● Your goal
Copy each line below in which the string "will" occurs.

┌─ Records to use

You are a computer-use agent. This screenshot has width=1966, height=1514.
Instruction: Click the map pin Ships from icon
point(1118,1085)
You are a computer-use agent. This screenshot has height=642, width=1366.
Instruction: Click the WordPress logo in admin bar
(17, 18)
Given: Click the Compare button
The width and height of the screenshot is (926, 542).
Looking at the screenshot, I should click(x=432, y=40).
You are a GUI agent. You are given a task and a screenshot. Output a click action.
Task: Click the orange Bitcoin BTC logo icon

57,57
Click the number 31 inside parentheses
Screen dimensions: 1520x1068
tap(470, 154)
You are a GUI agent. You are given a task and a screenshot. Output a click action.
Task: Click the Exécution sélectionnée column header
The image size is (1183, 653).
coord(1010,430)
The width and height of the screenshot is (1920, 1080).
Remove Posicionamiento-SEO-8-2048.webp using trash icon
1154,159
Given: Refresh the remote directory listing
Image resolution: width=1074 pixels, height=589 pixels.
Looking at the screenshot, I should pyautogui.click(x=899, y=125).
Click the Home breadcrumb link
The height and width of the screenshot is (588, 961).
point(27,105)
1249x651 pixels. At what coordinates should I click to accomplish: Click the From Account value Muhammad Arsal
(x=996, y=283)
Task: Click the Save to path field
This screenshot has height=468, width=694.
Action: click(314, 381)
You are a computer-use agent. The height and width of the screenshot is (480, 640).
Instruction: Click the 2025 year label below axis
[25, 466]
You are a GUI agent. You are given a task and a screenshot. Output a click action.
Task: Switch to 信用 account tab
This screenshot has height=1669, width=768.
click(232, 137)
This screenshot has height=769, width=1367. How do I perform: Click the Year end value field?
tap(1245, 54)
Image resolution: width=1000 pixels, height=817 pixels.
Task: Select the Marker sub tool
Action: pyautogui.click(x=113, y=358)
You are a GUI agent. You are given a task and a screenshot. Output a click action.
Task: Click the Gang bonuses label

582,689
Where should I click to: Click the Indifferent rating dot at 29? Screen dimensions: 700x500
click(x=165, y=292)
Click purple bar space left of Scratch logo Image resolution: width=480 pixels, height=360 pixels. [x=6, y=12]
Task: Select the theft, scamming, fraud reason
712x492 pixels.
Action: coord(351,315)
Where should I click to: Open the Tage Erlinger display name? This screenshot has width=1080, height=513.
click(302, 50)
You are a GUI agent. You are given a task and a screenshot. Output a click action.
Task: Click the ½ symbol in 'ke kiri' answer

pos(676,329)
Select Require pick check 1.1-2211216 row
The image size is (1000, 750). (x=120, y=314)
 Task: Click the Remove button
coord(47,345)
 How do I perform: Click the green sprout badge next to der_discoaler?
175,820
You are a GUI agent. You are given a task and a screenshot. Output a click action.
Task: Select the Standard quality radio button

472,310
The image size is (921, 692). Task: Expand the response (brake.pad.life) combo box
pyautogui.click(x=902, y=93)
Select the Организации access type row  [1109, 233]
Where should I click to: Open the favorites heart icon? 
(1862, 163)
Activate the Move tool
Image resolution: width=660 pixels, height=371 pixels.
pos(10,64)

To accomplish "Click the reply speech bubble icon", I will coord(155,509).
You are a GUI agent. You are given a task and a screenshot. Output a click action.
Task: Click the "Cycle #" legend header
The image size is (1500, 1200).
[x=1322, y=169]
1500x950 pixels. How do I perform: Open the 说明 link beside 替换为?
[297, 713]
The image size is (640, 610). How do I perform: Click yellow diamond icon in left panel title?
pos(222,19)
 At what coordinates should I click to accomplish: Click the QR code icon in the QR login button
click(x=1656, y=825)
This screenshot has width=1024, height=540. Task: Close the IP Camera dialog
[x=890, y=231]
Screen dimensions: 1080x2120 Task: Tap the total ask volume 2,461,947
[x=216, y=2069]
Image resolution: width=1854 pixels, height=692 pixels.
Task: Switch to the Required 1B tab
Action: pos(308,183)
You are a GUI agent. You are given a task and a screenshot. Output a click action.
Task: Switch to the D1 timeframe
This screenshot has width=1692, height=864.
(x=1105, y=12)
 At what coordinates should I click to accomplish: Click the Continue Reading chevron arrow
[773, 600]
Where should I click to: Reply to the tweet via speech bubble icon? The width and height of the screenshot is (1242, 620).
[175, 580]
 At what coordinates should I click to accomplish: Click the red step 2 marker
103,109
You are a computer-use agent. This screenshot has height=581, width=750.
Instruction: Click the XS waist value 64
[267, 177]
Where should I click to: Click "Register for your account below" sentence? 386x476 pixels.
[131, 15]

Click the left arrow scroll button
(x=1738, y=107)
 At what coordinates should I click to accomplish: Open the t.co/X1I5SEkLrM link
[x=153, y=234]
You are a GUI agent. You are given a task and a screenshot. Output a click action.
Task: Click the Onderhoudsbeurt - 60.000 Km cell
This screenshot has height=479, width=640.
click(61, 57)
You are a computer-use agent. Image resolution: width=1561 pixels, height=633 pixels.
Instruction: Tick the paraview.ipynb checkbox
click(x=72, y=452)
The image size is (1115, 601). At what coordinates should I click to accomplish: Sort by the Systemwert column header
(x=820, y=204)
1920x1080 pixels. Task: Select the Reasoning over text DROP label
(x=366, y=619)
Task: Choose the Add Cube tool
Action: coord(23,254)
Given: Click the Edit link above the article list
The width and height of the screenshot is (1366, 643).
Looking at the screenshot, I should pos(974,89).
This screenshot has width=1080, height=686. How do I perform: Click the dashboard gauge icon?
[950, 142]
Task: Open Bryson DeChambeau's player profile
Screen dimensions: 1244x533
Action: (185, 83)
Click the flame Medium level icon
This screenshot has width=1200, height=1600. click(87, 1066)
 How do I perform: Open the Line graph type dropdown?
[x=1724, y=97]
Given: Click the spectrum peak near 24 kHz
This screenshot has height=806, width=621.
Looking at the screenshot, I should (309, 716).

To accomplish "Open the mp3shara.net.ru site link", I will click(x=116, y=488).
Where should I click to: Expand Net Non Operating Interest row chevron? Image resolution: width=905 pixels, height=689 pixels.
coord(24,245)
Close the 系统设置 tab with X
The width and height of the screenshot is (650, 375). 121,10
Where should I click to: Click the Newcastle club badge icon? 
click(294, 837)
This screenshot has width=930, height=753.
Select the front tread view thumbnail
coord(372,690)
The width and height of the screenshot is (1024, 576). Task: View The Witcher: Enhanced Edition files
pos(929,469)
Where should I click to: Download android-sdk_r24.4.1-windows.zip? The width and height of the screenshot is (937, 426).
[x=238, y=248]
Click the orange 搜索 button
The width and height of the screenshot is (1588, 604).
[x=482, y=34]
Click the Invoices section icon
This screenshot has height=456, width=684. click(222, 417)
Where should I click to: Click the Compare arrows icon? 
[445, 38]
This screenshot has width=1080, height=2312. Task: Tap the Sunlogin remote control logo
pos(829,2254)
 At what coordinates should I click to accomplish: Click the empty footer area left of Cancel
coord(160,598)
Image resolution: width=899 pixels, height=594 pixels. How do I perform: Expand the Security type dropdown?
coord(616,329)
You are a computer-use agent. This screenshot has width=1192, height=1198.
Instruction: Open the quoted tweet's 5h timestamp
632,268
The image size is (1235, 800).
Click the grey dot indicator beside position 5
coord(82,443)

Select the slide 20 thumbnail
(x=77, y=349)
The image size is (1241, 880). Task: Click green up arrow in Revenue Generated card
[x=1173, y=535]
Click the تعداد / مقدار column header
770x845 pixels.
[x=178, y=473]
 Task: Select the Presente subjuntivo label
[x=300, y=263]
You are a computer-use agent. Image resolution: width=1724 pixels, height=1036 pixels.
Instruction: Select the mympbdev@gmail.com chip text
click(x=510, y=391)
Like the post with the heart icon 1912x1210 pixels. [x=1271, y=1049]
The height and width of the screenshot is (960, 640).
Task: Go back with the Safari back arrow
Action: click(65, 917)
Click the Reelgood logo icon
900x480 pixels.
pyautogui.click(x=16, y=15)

└─

● Solution to this exercise
To accomplish "Click the reply speech bubble icon", I will coord(155,509).
To accomplish "Open the mp3shara.net.ru site link", I will click(x=116, y=488).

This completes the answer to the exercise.